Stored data

○ ○ ○ ○ ○

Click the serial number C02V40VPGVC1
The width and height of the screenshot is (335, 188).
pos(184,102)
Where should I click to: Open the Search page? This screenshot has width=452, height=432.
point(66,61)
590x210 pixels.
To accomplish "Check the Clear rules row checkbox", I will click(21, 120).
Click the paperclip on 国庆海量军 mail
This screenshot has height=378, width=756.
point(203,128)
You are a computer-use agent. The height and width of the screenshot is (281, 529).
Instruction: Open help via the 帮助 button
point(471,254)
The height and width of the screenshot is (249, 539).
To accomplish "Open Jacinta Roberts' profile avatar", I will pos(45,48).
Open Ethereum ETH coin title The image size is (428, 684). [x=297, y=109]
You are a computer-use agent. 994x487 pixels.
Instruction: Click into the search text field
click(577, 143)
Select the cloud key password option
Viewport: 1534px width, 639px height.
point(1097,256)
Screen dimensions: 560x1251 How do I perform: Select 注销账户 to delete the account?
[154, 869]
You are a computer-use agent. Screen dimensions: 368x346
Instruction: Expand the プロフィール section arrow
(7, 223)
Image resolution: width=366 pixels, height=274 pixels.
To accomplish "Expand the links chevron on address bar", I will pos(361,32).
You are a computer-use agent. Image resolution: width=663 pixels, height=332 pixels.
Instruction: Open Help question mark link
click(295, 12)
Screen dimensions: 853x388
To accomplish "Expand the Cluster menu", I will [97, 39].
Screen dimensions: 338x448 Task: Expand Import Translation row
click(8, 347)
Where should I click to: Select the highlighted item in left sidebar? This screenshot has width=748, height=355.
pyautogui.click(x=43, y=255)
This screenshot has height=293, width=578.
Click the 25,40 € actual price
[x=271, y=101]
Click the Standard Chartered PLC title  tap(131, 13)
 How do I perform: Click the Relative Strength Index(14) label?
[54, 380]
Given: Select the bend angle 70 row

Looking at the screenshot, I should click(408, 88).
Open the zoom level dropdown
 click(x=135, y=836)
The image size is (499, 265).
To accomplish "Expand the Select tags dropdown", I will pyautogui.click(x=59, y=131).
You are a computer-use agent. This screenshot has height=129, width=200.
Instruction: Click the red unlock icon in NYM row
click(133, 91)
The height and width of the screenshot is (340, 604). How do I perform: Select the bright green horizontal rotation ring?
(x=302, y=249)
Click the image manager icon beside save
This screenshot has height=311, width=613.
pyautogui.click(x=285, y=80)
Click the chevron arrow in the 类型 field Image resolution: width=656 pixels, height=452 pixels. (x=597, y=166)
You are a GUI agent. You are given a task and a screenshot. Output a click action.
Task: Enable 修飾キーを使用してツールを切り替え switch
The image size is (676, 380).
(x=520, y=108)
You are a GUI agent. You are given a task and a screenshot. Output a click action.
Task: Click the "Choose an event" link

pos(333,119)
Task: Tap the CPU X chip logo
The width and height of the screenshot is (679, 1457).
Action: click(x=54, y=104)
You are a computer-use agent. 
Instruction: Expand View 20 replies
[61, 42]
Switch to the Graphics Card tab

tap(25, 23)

○ ○ ○ ○ ○

* [Problem to work on]:
Change "chip logo" to "chip icon" in everything from the line containing "Task: Tap the CPU X chip logo" down to the end of the items, keeping all else the same, and give only those lines.

* [Exercise answer]:
Task: Tap the CPU X chip icon
The width and height of the screenshot is (679, 1457).
Action: click(x=54, y=104)
You are a computer-use agent. 
Instruction: Expand View 20 replies
[61, 42]
Switch to the Graphics Card tab

tap(25, 23)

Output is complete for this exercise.